Die Bezie­hungs­ge­schichten der Zukunft halten viele solche Über­ra­schungen parat. Davon erzählt der faszi­nie­rende Doku­men­tar­film Hi, Ai der Münchner Regis­seurin Isa Willinger, der vor ein paar Wochen auf dem Max-Ophüls-Festival in Saar­brü­cken den Preis für den besten Doku­men­tar­film gewann.

Sieht man den Film, über­rascht der Preis. Denn vieles bleibt allzu vage in Hi, Ai und es ist nie richtig klar, was der Film zeigen will, nach welchen Kriterien er seinen Gegen­stand eingrenzt oder erweitert.
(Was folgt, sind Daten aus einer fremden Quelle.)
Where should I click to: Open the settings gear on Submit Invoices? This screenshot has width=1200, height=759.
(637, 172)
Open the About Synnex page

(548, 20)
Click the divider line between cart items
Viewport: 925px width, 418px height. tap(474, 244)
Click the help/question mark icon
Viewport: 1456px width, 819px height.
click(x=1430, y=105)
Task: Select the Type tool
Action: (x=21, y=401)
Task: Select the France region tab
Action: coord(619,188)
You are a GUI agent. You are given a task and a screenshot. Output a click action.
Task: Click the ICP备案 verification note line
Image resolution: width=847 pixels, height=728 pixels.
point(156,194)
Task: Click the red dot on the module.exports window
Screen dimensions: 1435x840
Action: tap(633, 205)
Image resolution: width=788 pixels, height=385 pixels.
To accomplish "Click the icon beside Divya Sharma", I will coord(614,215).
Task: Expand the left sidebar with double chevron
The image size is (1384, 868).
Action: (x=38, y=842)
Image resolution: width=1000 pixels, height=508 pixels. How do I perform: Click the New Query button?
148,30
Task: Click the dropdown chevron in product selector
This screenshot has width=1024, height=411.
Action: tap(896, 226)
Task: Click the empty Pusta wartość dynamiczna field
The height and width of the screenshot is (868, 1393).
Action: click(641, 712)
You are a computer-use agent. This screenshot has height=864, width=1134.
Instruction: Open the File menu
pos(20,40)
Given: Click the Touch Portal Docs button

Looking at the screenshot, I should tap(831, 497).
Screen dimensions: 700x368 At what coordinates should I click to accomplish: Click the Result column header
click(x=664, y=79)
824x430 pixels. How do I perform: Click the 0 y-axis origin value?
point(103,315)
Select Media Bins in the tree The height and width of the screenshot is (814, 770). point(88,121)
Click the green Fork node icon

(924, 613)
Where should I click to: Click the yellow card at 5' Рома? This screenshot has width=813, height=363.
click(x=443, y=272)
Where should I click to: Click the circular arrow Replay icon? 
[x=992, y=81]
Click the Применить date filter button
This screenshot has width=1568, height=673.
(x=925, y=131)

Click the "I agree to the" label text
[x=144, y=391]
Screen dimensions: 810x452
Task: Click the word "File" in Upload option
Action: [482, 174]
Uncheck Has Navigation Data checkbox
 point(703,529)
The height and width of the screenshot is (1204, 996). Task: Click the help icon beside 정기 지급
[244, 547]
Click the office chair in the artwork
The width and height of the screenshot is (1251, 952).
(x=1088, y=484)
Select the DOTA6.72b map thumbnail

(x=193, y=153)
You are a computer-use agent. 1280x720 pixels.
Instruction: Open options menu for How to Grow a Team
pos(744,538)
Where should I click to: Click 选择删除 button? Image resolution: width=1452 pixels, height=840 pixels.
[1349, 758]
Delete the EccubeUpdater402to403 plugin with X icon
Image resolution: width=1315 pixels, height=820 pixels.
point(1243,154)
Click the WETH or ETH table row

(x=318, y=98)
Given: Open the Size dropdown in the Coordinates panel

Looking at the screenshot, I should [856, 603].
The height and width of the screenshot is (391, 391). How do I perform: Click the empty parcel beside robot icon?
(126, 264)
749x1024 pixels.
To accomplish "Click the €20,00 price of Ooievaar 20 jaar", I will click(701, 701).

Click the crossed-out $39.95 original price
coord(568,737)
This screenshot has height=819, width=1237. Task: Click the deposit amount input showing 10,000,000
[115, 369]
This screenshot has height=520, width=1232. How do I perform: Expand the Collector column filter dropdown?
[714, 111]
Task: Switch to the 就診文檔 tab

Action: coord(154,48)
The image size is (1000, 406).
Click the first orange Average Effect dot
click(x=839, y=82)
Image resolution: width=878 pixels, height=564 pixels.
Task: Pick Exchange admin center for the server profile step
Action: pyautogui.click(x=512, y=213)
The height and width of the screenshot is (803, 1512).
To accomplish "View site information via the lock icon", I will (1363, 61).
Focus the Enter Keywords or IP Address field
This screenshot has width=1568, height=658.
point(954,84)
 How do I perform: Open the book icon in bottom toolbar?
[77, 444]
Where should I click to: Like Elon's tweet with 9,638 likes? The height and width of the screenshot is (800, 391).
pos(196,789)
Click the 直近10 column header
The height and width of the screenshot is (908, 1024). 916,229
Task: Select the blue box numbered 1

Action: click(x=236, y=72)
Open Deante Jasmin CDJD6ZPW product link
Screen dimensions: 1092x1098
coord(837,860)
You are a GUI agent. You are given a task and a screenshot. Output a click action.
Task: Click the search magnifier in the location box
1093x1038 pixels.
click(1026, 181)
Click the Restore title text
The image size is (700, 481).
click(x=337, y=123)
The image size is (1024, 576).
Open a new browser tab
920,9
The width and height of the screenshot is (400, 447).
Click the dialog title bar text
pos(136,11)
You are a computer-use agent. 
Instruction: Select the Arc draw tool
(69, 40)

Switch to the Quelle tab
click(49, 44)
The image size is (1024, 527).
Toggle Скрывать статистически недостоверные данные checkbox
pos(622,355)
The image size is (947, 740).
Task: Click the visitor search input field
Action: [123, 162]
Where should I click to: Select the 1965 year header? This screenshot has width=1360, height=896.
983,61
Zwar bietet der Film träu­me­ri­sche, medi­ta­tive Bilder, und Szenen, die mehr suchen als Antwort geben. Auch zeigt Hi, Ai, wie »wir«, bzw. ein gewisser Teil der Menschen mit Robotern zusammen leben, und lässt ahnen, was das für Konse­quenzen haben könnte.
Auch gibt es absurd komische und verrä­te­ri­sche Augen­blicke in Hi, Ai, etwa wenn »Harmony« gesteht: »I'd rather agree than disagree.«

Doch dann wieder ist alles und gerade die Beziehung zwischen Chuck und Harmony zum Fremd­schämen. Denn Chuck entspricht insofern komplett dem Klischee, als alle vermeint­lich »bürger­lich« und »anständig« Erzogenen, die selbst natürlich nie im Leben eine Compu­ter­plas­tik­puppe kaufen und mit nach Hause nehmen würden, um Konver­sa­tion und viel­leicht auch ein bisschen Sex zu machen, von jenen haben, die genau das tun. Dies sind ja eben offenbar doch nur die Kranken und Depra­vierten. Im Gespräch mit Harmony entpuppt er sich nämlich irgend­wann als inner­liche kaputte traurige Existenz: Ein erwach­sener Mann, der als Kind Menschen­handel ausge­setzt war und vermut­lich auch miss­braucht wurde – so sind sie, denkt da der gute deutsche Michel und lehnt sich im Ohren­sessel zurück, beruhigt durch das Gefühl, dass ihn das alles innerlich nicht angehe.
Nicht zu vergessen, dass bei all den intimen Beicht­stunden Chuck und Harmony nie unter sich waren, sondern Regis­seurin Willinger mit ihrer Kamera auch noch ständig präsent blieb – ein gefun­denes Fressen für die Regis­seurin, was wir ihr nicht neiden, aber auch Anlass für schönes altes Exploi­ta­ti­on­kino.

Zudem ist Hi, Ai auch einfach ziemlich lahm erzählt und wirkt in die Länge gezogen, als habe man einen 52-minütigen Film auf Kinolänge aufblasen wollen.

So bleiben die Fragen, die wir auch vor dem Film schon hatten: Was ist der Mensch? Was unter­scheidet ihn von einer Maschine? Träumen Maschinen von Menschen­rechten? Die Konse­quenz aus diesen Fragen ist natürlich die, wie es uns verändert, wenn die Maschinen immer mehr können, und bald so viel, dass wir den Unter­schied zum Menschen nicht mehr erkennen. Oder, noch radikaler, dass dieser Unter­schied egal wird. Oder, noch einmal gestei­gert: Dass wir die Maschinen bevor­zugen: Zum Arbeiten, zum Spielen, zum Sex.